She happily agreed and accompanied her father outside. They'd had a big old elm tree removed and all the limbs and branches had been left in the wooded hillside behind their house. He selected three long narrow switches, pulling a knife from his pocket, and cutting a point at the narrow end.

"What's that for?" she asked.

"THAT, dear girl, is what you're going to use to roast your marshmallows."

When he'd finished, he put the switches down and began selecting twigs and branches to start the fire, putting them with the marshmallow-roastin' sticks. "Can I carry those to the fire pit?" she asked.

"Yeah, Em, that's a great idea," he said, and she began gathering what she could carry as her father began picking larger and larger pieces of wood.

As she placed the branches in a pile near the fire pit, her father was walking down the hill to join her.
"Some of this wood is a little wet," he said, "it may not burn that easily."

"How can wet wood burn?" she asked him.

"Well, if you make the fire hot enough, the water will evaporate and the wood will catch, but you need some of the wood to be dry."

She gave a start as he snapped a branch across his knee with a loud crack. "You scared me," she said.
"Sorry, kiddo, I have to break the bigger ones so they're short enough to fit in the fire pit." He began piling the twigs like a teepee in the middle of the fire pit, stripping bark from limbs and shredding it underneath and around the twigs, then adding larger branches the taller the teepee got. When he'd finished he stood upright, put his hands at the back of his waist, grimaced briefly, stretched his back and said, "Now we light the fire."

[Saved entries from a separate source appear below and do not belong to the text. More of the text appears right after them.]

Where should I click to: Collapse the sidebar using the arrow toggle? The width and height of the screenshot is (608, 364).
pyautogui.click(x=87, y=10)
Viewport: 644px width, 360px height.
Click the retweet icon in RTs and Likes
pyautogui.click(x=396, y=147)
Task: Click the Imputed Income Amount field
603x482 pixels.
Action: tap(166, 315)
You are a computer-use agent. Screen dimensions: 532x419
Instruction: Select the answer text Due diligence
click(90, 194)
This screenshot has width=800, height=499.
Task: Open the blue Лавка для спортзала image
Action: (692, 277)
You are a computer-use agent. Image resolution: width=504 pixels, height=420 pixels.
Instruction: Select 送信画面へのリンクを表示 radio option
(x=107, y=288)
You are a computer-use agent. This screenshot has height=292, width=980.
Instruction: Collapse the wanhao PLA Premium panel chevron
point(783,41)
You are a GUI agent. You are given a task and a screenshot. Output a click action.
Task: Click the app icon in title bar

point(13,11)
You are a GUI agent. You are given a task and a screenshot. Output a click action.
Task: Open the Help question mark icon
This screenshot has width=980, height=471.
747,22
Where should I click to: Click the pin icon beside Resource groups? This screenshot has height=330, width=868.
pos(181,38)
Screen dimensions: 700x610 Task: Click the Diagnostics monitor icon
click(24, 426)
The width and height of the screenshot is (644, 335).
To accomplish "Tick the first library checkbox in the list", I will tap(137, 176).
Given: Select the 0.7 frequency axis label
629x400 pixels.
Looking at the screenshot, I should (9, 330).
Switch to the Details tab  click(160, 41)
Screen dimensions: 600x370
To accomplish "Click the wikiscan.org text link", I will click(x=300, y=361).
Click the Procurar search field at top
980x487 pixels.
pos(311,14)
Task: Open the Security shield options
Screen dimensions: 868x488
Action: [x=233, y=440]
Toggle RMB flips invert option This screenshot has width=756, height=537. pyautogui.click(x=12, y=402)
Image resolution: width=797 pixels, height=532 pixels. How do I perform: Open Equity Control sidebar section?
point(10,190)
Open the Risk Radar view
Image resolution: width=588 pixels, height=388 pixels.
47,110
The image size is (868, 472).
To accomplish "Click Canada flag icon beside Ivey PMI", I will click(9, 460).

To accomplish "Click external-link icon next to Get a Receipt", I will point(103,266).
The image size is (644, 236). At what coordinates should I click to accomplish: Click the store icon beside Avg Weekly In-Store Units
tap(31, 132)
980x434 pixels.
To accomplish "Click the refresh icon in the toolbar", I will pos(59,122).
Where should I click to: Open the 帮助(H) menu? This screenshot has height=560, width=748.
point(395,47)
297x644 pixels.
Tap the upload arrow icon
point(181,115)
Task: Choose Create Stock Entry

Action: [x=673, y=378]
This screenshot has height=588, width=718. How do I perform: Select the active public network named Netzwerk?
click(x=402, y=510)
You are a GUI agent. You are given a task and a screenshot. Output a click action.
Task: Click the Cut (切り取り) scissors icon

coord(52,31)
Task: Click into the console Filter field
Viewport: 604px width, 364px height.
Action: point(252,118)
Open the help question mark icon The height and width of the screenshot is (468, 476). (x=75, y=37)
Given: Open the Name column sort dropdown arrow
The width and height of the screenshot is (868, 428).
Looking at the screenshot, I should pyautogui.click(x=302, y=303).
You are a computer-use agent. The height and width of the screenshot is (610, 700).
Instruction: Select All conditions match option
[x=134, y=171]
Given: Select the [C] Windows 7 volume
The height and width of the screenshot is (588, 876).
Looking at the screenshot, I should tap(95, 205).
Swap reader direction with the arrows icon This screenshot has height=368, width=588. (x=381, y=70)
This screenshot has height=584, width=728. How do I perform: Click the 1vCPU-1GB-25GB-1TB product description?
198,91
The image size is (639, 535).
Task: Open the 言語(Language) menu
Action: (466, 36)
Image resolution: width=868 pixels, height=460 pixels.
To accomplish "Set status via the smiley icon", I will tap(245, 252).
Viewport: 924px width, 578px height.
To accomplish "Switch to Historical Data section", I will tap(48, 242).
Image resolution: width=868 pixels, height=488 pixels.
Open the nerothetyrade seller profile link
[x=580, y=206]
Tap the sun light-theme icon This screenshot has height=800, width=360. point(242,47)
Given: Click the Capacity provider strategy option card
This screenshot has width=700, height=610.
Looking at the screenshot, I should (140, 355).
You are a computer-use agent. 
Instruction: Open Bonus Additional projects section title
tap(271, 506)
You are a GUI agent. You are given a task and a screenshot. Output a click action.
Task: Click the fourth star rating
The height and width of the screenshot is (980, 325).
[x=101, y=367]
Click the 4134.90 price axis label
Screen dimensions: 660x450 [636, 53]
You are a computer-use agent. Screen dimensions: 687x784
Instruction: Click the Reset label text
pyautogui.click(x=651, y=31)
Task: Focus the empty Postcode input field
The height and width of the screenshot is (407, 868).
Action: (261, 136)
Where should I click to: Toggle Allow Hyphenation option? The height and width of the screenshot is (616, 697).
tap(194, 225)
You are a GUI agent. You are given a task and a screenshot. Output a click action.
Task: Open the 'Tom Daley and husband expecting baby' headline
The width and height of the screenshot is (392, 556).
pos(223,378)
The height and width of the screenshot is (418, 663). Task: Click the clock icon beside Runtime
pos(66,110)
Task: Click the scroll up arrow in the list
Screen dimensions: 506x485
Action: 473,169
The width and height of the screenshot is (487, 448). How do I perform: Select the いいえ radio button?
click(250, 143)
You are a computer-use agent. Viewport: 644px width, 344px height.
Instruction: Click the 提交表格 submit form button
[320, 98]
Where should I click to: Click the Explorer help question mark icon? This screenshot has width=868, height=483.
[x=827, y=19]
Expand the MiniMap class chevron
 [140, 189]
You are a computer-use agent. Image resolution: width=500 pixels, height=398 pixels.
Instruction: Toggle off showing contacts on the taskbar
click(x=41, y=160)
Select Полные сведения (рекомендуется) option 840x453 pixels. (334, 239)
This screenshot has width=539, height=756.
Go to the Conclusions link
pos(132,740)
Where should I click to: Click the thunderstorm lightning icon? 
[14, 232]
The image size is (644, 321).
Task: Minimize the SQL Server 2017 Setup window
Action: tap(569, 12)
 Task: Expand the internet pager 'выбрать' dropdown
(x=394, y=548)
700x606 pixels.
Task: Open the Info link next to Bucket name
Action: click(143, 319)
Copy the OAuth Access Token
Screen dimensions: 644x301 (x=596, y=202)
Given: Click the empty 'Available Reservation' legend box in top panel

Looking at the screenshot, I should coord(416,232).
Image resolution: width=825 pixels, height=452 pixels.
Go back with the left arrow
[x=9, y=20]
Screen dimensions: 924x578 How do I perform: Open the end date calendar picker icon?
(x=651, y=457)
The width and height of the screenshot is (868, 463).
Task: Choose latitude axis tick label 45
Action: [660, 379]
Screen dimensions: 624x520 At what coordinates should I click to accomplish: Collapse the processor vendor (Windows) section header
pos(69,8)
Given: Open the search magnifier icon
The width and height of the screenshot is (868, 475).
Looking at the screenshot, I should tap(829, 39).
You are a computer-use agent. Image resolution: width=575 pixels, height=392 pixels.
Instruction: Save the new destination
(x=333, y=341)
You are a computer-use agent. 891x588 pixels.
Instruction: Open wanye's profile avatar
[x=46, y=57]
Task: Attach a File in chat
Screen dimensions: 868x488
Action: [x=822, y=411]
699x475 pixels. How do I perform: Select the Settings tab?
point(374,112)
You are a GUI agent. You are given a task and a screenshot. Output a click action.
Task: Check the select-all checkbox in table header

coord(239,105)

He took a piece of paper, rolled it into a tube, and lit the end with a match. Then he held the tube like a torch under the teepee, moving it around to catch more twigs. When the tube started to burn down, he rolled another, lit it with the first tube, and tossed the burning paper of the first into the pit. Halfway through the second piece of paper, the twigs were ablaze, the sticks were lighting, and one or two of the bigger branches had caught. 

"Aright, cutie-pie," he said, "we're almost ready." He rearranged a few of the branches, blew into the fire a few times, added a few larger branches, paused, squinted, blew into the fire a few more times then stood and announced, "We have a fire."

Camping:  Chapter 3 
The wood smoked at first but it wasn't the kind of smoke that stung her eyes. Her father told her it was because the wood was a little wet. She asked if they could make the s'mores now, and he told her yes and sent her inside to get her mother.

When she came back outside her father had arrayed chairs around the firepit and had a marshmallow stick next to each chair. She was still waiting for her mother to come out, so she sat in one of the chairs next to her father and pulled her knees up to her chin, staring into the fire.
"I like watching the fire," she said dreamily.

Her father smiled and said, "I do too, honey. I think most people do."

Her mother came outside and took the empty seat, crossing her legs, as Emma explained, "These are our marshmallow sticks."

Her father went inside briefly and came out with the chocolate, broken into squares, and the graham crackers stacked on a plate. He held the marshmallow bag in his other hand. As he walked outside, he hooked the door with his foot to swing it closed behind him, then transferred the bag under his chin so he could reach down and pull the door completely closed with his hand. He set the plate on the ground and opened the bag. The marshmallows were sticky and a little moist, but he pulled them apart and skewered one at the end of her stick, handing it to her before repeating the process for her mother's stick, then his own.

"Here," he said, "is how I roast marshmallows." He sat in his chair next to hers and held the tip of his marshmallow capped stick a few inches from the flames, rotating his stick slowly as he did so like a rotisserie. "Do NOT worry if your marshmallow catches fire," he continued, "and do NOT cry. You just pull it out like this…”  He pulled his marshmallow to his face, "Blow it out. . . "  He blew on the unignited marshmallow, "Wait for it to cool, then eat it. It just makes the outside a little crispier than you might like, but it is NOT the end of the world."

She nodded her head in understanding and advanced her marshmallow. "Like this?" she asked.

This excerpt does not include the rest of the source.